Abstract
Incremental Learning (IL) is an interesting AI problem when the algorithm is assumed to work on a budget. This is especially true when IL is modeled using a deep learning approach, where two complex challenges arise due to limited memory, which induces catastrophic forgetting and delays related to the retraining needed in order to incorporate new classes. Here we introduce DeeSIL, an adaptation of a known transfer learning scheme that combines a fixed deep representation used as feature extractor and learning independent shallow classifiers to increase recognition capacity. This scheme tackles the two aforementioned challenges since it works well with a limited memory budget and each new concept can be added within a minute. Moreover, since no deep retraining is needed when the model is incremented, DeeSIL can integrate larger amounts of initial data that provide more transferable features. Performance is evaluated on ImageNet LSVRC 2012 against three state of the art algorithms. Results show that, at scale, DeeSIL performance is 23 and 33 points higher than the best baseline when using the same and more initial data respectively.
You have full access to this open access chapter, Download conference paper PDF
Similar content being viewed by others
Keywords
1 Introduction and Background
Typical deep learning pipelines are well adapted to solve tasks when all training data is available at all times and there are loose constraints regarding time available for training. Under these conditions, augmenting the classification ability can simply be done by learning a new representation, either from scratch or via Fine Tuning (FT). However, when one or both of the above conditions are violated, adding new classes becomes non-trivial. The authors of iCaRL [11] rightfully note that there exists no satisfactory algorithm that can qualify as class-incremental. They frame three necessary properties of it: (i) be trainable from new stream data that occurs arbitrarily; (ii) provide competitive performance for past classes when new ones are integrated and (iii) computational requirements and memory footprint should remain bounded.
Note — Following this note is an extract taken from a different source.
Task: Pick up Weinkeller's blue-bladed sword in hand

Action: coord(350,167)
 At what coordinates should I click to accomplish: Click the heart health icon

In iCaRL, recognition capacity is incremented by retraining for every new batch of classes. A fixed-size memory is used to store positive examples which provide a compact approximate representation of known classes. For each new batch of classes, iCaRL starts with updating its representation by adding all available data for the new classes to known examples. After each state the fixed memory is updated with examples from the newly learned classes. To counter catastrophic forgetting [8], i.e. the tendency of a neural net to forget old information when new information is ingested, classification and distillation losses are used. While fulfilling the three necessary conditions for a class-incremental algorithm, the performance reduction is still important since top-5 accuracy drops from roughly 90% for 100 to 45% for 1000 classes [11]. Learning-without-Forgetting (LwF) [7] combines knowledge distillation and Fine Tuning. The authors first perform a warm-up step by optimizing new parameters only, then the whole network is optimized using classification loss for new tasks and distillation loss for old tasks. A LwF adaptation for IL is introduced in [11] and has the advantage of not requiring a memory for past data. However, its performance is lower than that of iCaRL in a single task scenario. Aljundi et al. [1] introduced ExpertGate, an architecture based on a network of experts from which only the most adapted one is activated. A gating mechanism is applied to training samples to decide which expert to transfer knowledge from. When a new task arrives, a new expert is added and knowledge is transferred from previous models using FT or LwF [7]. Expert Gate learns a good data representation when augmenting the number of tasks. However, it violates the third property of IL algorithms since its number of parameters increases with the number of tasks. The authors of [17] and [13] improve the plasticity of deep architectures by widening existing layers and/or deepening the network. While this improves recognition ability, the drawback in a constrained setting is that the number of parameters is increased when augmenting the network’s capacity.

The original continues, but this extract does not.